Consent Management: What Good Looks Like
The DPDP Act requires that consent be obtained via a clear, standalone notice that is not bundled with terms and conditions. Consent must be sought separately for each purpose, and individuals must be able to withdraw consent at any time. Importantly, withdrawing consent cannot be made contingent on forgoing the service unless the processing is essential to it.
Consent management under the DPDP Act must be operationalised, not just documented. This means a Consent Manager — a registered entity that manages consent on behalf of Data Principals — may be involved in the consent chain. Organisations must build systems to record, timestamp, version, and produce evidence of consent, as the burden of proving valid consent lies with the Data Fiduciary.

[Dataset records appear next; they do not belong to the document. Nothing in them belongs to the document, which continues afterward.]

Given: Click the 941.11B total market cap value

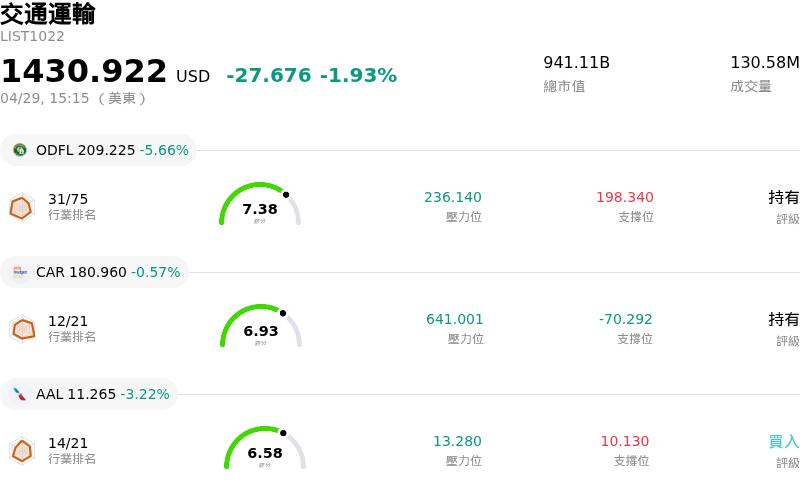Looking at the screenshot, I should coord(576,63).
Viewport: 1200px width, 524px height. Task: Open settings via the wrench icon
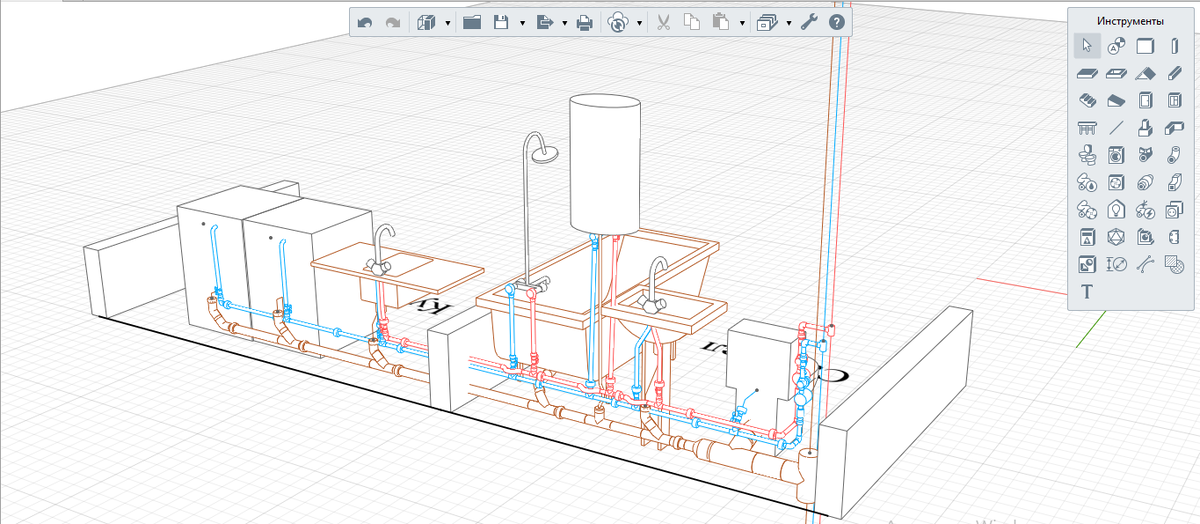point(810,22)

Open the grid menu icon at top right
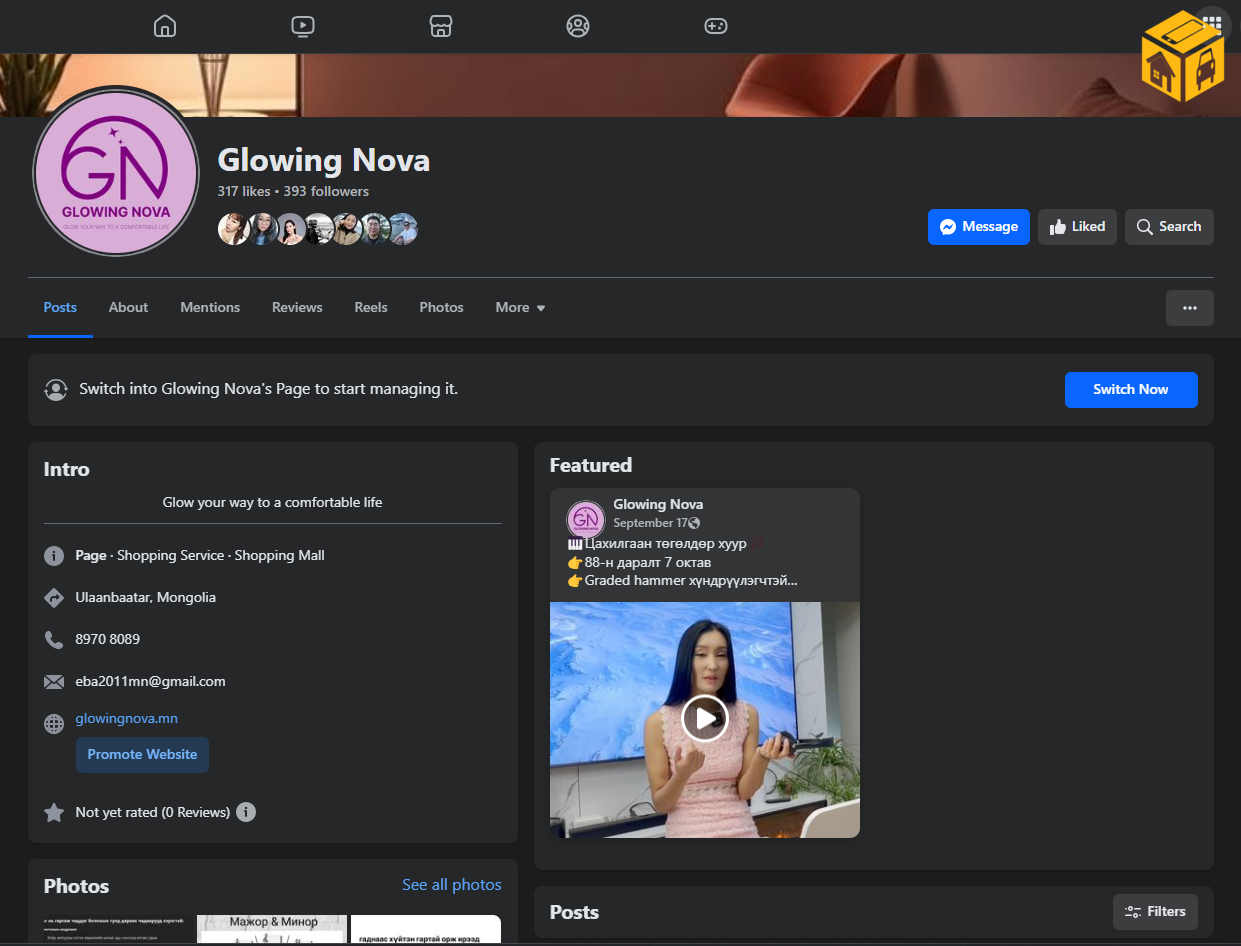1211,22
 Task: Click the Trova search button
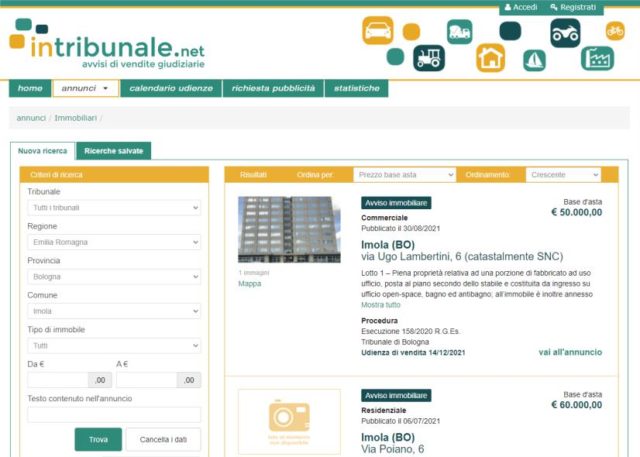pyautogui.click(x=98, y=439)
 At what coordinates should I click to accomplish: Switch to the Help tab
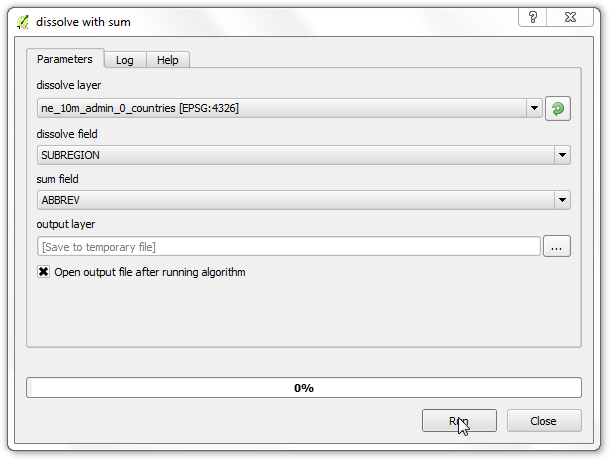click(x=168, y=60)
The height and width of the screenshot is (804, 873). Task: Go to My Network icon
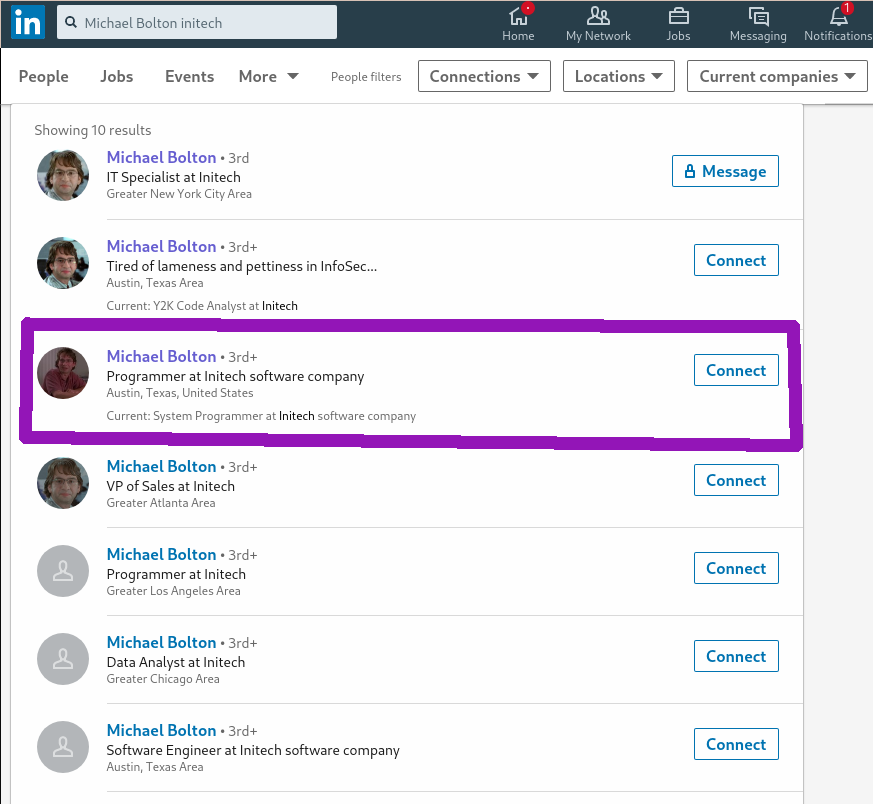(x=598, y=17)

Data Breach Notification Requirements
The DPDP Act requires Data Fiduciaries to notify the Data Protection Board and affected Data Principals in the event of a personal data breach. Unlike GDPR's 72-hour notification window, the DPDP Act requires notification 'as soon as possible' — suggesting an even more urgent response cadence.
The notification must include the nature of the personal data breached, the number of affected Data Principals, the likely consequences, and the measures taken or proposed to address the breach. Organisations that process personal data at scale need a breach response playbook with pre-drafted notification templates, clear escalation paths, and board-level involvement.
Penalties and Enforcement
The DPDP Act establishes a Data Protection Board of India as the enforcement body, responsible for receiving complaints, conducting inquiries, and imposing penalties. Penalties are substantial: failure to implement reasonable security safeguards can attract up to ₹250 crore; failure to notify a data breach can attract up to ₹200 crore; and breaching the provisions protecting children's data can attract up to ₹200 crore.
The Board has the power to direct data fiduciaries to take corrective actions and to award compensation to affected Data Principals. Significantly, the Act also creates personal liability for key managerial personnel in cases of gross negligence or wilful breach.
Preparing for DPDP Compliance: Where to Start
Compliance with the DPDP Act requires both organisational and technical changes. Start with a data mapping exercise to identify what personal data you hold, where it came from, where it goes, and how long you keep it. This forms the foundation of your consent and retention management programme.
Next, audit your existing consent mechanisms and privacy notices against the DPDP standards. Build or acquire a consent management system that captures granular, purpose-specific consent and can produce evidence of consent on demand. Establish a DSR handling workflow, appoint a grievance officer, and draft your breach notification playbook. Organisations that approach DPDP compliance as an operational programme — not a documentation exercise — will be best positioned when enforcement begins.